But many local residents believe that if Inergy gets the approval to do this, it will be a case of the camel getting its nose into the tent.
Increases in heavy truck traffic, noise, water and air pollution are all cited as reasons to oppose the project.
And those factors are especially important to local residents who have watched the area bloom in the past 10 years as a major tourist destination for central New York.
Watkins Glen has a gorgeous downtown area, a world-class race track, natural attactions like the Watkins Glen waterway and Seneca Lake. Added to that are more than 50 wineries around the lake that draw thousands of people ever weekend, nearly year round.
A gas-based industrial project - one that would send heavy trucks rumbling down the only highway through the center of Watkins Glen - would seem at odds with that.
Complicating the issue is the ongoing proposal to extract natural gas in the area using the 'hydrofracking' method that has been an environmental disaster in nearby Northwestern Pennsylvania.
Many local residents fear that if hydrofracking is allowed in New York (it is currently being studied), that the gas will end up being storde by Inergy on the shores of the lake.
Some believe that Inergy's project is actually counting on hydrofracking being approved as part of its business strategy for doing the project in the first place.
William Moler
An interview with Inergy's point man on the Seneca Lake project, William Moler, would seem to give pretty strong evidence that Inergy is banking on the gas from hydrofracking become part of its storage.
"The development of the Marcellus Shale has steadily increased the interest and value in its storage and transportation assets in a region that critically needs energy infrastructure to efficiently allow the Marcellus to proliferate," Moler told the Pipeline and Gas Journal last July in an interview.
The full interview and more comments about the connection between Inergy and the possibilities for hydrfracking in New York can be read here: LINK: Marcellus Shale and Inergy
VALOIS, New York, USA - When I arrived in Central New York two weeks ago, I saw signs all over the place that say 'No Fracking.'
Being relatively attuned to the language, I thought, 'What the frack is that all about?'
Fracking indeed.

◆ Problem ◆
Continue the passage about the Seneca Lake gas storage dispute, starting right after its last sentence. The items that come next play no part in this work.

◆ Extracted information ◆
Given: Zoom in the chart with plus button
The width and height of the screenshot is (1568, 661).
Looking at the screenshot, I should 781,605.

---

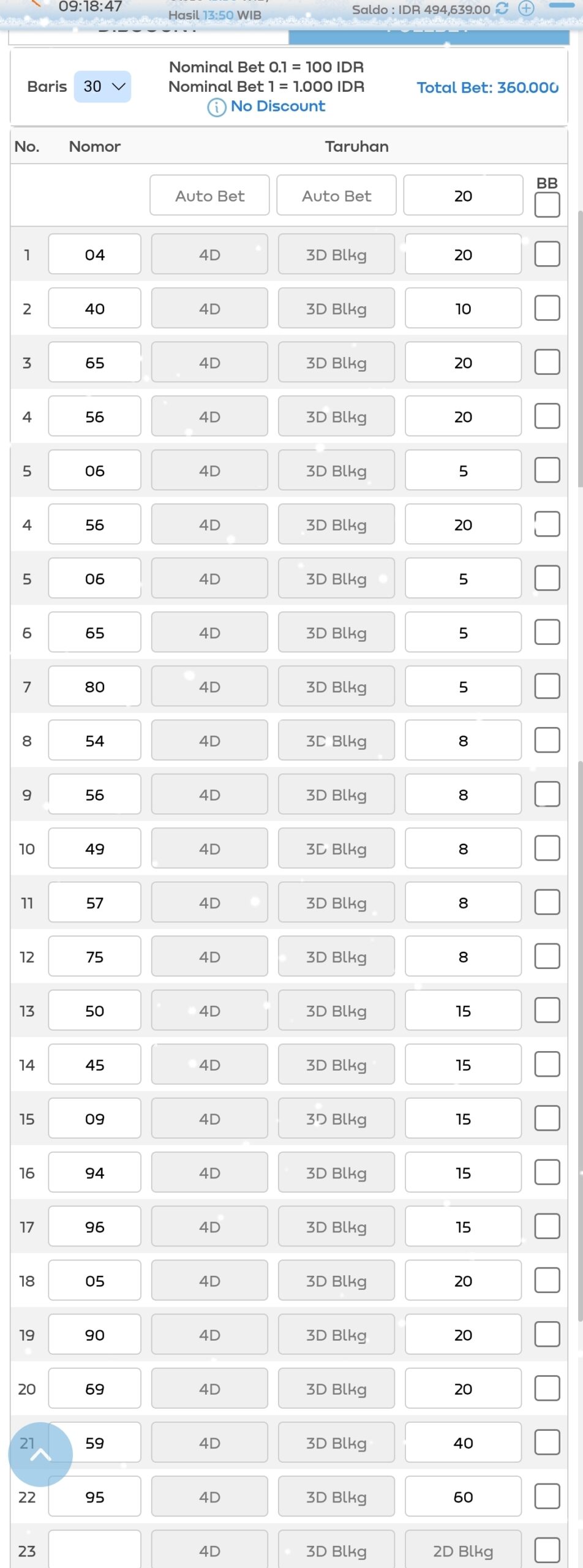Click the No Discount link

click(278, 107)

◆ Response to this exercise ◆
It turns out that fracking is shortfor hydrofracking, a method to extract gas from the ground by cracking shale deposits in a fairly complicated process that also produces huge volumes of toxic waste water. And it also seems to be polluting ground water, driving some people out of their homes and, in Pennsylvia, caused at least one well 'explosion.'
What the frack?
Anti-fracking demonstration
If my reading of various reports about this procedure are accurate, fracking might be the best argument for nuclear power. Nuclear power seems less problematic.
Just the amount of water it takes - water that is injected into the shale to basically make it explode to let the gas loose - is incredible, even here in water-rich New York.
The companies involved say that being allowed to use this procedure could provide lots of gas for home heating, industry, etc... And it would create lots of jobs. Unfortunately, many of those jobs will be in the toxic waste cleanup industry.
Here's a quote from the director of a clean-water program:
"Hydrofracking injects large volumes of water (up to six million gallons of water per gas well) mixed with sand and toxic chemical additives at high pressures to release the gas. Most of the water is then returned to the surface as polluted wastewater – that must be treated by wastewater treatment plants already overburdened and not necessarily designed to remove these chemicals. Industry analysts predict it will cost $3 billion to treat the industrial wastewater associated with Marcellus shale development."
Later today, I will be heading out to a local pond, to do some fishing. I hope that I don't get overcome by the smell of methane gas, or have to worry that the fish in the pond (should I actually catch one) have been sucking in toxic waste.